Physiologically Based Models of Metal Kinetics

Abstract

The issues confronting the modeler of metals kinetics are somewhat different from those with which the modeler of organic chemical behavior is faced. Particularly important features of metals kinetics include metal-protein binding and metal-metal interactions. Reduction, and for some metals oxidation, is frequently an intrinsic part of metal metabolism. Alkylation/dealkylation reactions may or may not render the metal less active, and the behavior of alkylated or dealkylated metabolites must often be included in a complete kinetic model. Despite these complexities, the kinetics of metals are as amenable to the techniques of physiologically based modeling as are the kinetics of organic chemicals.
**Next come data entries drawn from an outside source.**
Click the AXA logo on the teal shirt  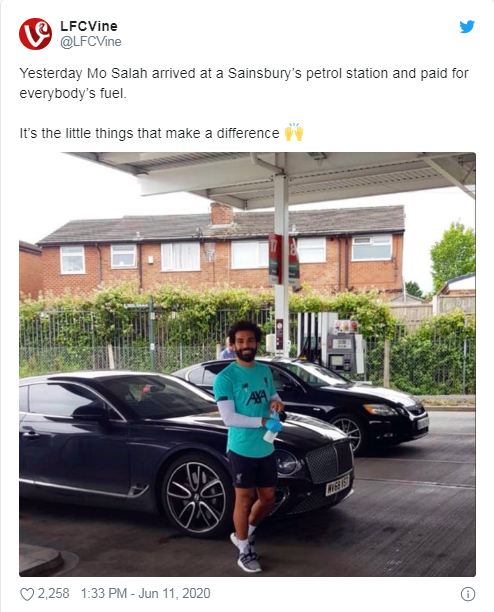click(256, 398)
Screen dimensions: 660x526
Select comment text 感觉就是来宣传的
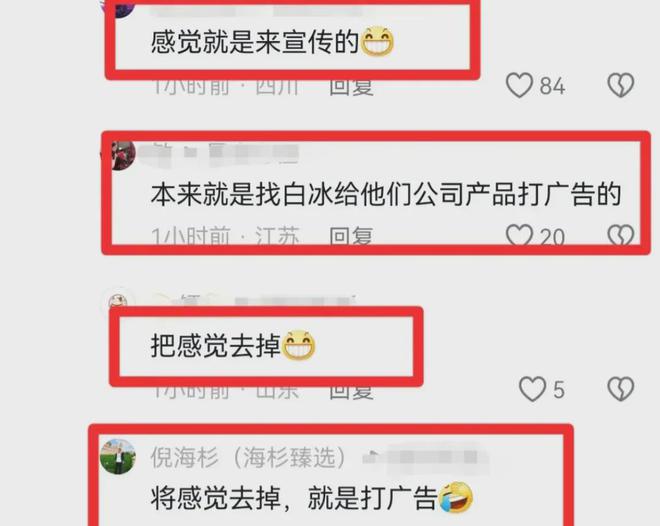[254, 43]
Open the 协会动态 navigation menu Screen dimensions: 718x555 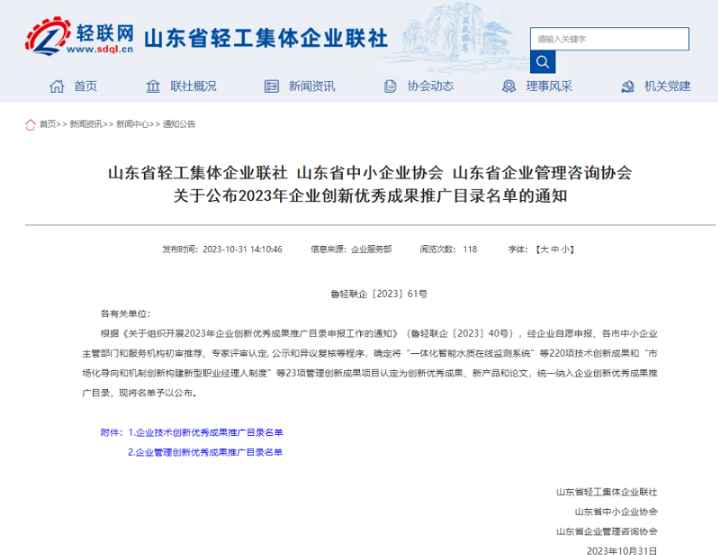pyautogui.click(x=430, y=87)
Like all models, those for metals kinetics have the potential to organize a variety of observations, sometimes including apparently inconsistent observations, into a coherent framework of behavior, to identify needs for more complete experimental information, and to assist the risk assessor in making judgments concerning dose-response relationships. Development of physiologically based models of the kinetic behavior of metals is in its very early stages. The kinetics of only four metals, arsenic, chromium, mercury, and lead, have been modeled with any degree of completeness. Of these, the lead model is the most fully realized at the present time. The chromium and mercury models are still in the process of development, and experimental data are being gathered to support further development and refinement of the arsenic model. We may expect to see continued progress made on these models and their practical applications, as well as the development of new models for other toxicologically significant metals such as cadmium, manganese, nickel, and aluminum.